This provides an interface for arch code to find out how many
nanoseconds are going to be added on to xtime by the next call to
do_timer. The value returned is a fixed-point number in 52.12 format
in nanoseconds. The reason for this format is that it gives the
full precision that the timekeeping code is using internally.
The motivation for this is to fix a problem that has arisen on 32-bit
powerpc in that the value returned by do_gettimeofday drifts apart
from xtime if NTP is being used. PowerPC is now using a lockless
do_gettimeofday based on reading the timebase register and performing
some simple arithmetic. (This method of getting the time is also
exported to userspace via the VDSO.) However, the factor and offset
it uses were calculated based on the nominal tick length and weren't
being adjusted when NTP varied the tick length.
Note that 64-bit powerpc has had the lockless do_gettimeofday for a
long time now. It also had an extremely hairy routine that got called
from the 32-bit compat routine for adjtimex, which adjusted the
factor and offset according to what it thought the timekeeping code
was going to do. Not only was this only called if a 32-bit task did
adjtimex (i.e. not if a 64-bit task did adjtimex), it was also
duplicating computations from kernel/timer.c and it wasn't clear that
it was (still) correct.
The simple solution is to ask the timekeeping code how long the
current jiffy will be on each timer interrupt, after calling
do_timer. If this jiffy will be a different length from the last one,
we then need to compute new values for the factor and offset used in
the lockless do_gettimeofday. In this way we can keep xtime and
do_gettimeofday in sync, even when NTP is varying the tick length.

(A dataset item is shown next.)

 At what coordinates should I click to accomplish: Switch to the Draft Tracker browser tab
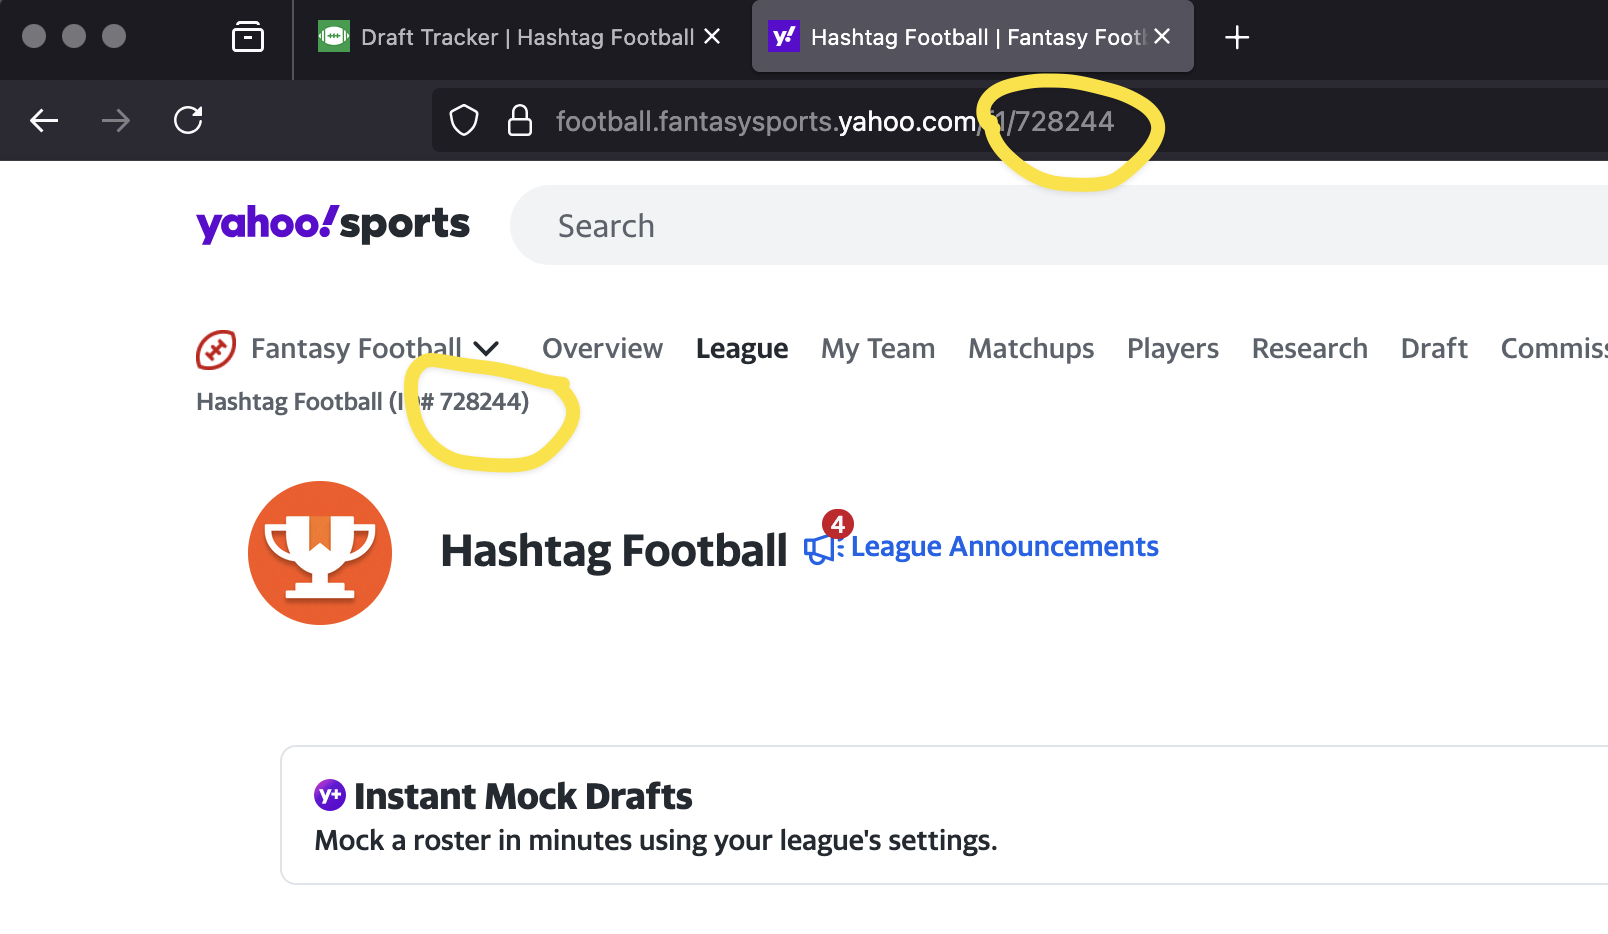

Note that when adjtimex varies the tick length, it almost always
introduces the variation from the next tick on. The only case I could
see where adjtimex would vary the length of the current tick is when
an old-style adjtime adjustment is being cancelled. (It's not clear
to me why the adjustment has to be cancelled immediately rather than
from the next tick on.) Thus I don't see any real need for a hook in
adjtimex; the rare case of an old-style adjustment being cancelled can
be fixed up at the next tick.
Signed-off-by: Paul Mackerras <[email protected]>
---
This version of the patch has the adjtime calculation factored out and
the assignments inside if statements removed, as requested.
diff --git a/include/linux/timex.h b/include/linux/timex.h
index 04a4a8c..b7ca120 100644
--- a/include/linux/timex.h
+++ b/include/linux/timex.h
@@ -345,6 +345,9 @@ time_interpolator_reset(void)

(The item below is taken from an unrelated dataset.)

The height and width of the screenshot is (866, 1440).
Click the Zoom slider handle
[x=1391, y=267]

#endif /* !CONFIG_TIME_INTERPOLATION */
+/* Returns how long ticks are at present, in ns / 2^(SHIFT_SCALE-10). */
+extern u64 current_tick_length(void);
+
#endif /* KERNEL */
#endif /* LINUX_TIMEX_H */
diff --git a/kernel/timer.c b/kernel/timer.c
index b9dad39..fe3a9a9 100644
--- a/kernel/timer.c
+++ b/kernel/timer.c
@@ -717,12 +717,16 @@ static void second_overflow(void)
#endif
}
-/* in the NTP reference this is called "hardclock()" */
-static void update_wall_time_one_tick(void)
+/*
+ * Returns how many microseconds we need to add to xtime this tick
+ * in doing an adjustment requested with adjtime.
+ */
+static long adjtime_adjustment(void)
{
- long time_adjust_step, delta_nsec;
+ long time_adjust_step;
- if ((time_adjust_step = time_adjust) != 0 ) {
+ time_adjust_step = time_adjust;
+ if (time_adjust_step) {
/*
* We are doing an adjtime thing. Prepare time_adjust_step to
* be within bounds. Note that a positive time_adjust means we
@@ -733,10 +737,19 @@ static void update_wall_time_one_tick(vo
*/
time_adjust_step = min(time_adjust_step, (long)tickadj);
time_adjust_step = max(time_adjust_step, (long)-tickadj);
+ }
+ return time_adjust_step;
+}
+/* in the NTP reference this is called "hardclock()" */
+static void update_wall_time_one_tick(void)
+{
+ long time_adjust_step, delta_nsec;
+
+ time_adjust_step = adjtime_adjustment();
+ if (time_adjust_step)
/* Reduce by this step the amount of time left */
time_adjust -= time_adjust_step;
- }
delta_nsec = tick_nsec + time_adjust_step * 1000;
/*
* Advance the phase, once it gets to one microsecond, then
@@ -759,6 +772,22 @@ static void update_wall_time_one_tick(vo
}
/*
+ * Return how long ticks are at the moment, that is, how much time
+ * update_wall_time_one_tick will add to xtime next time we call it
+ * (assuming no calls to do_adjtimex in the meantime).
+ * The return value is in fixed-point nanoseconds with SHIFT_SCALE-10
+ * bits to the right of the binary point.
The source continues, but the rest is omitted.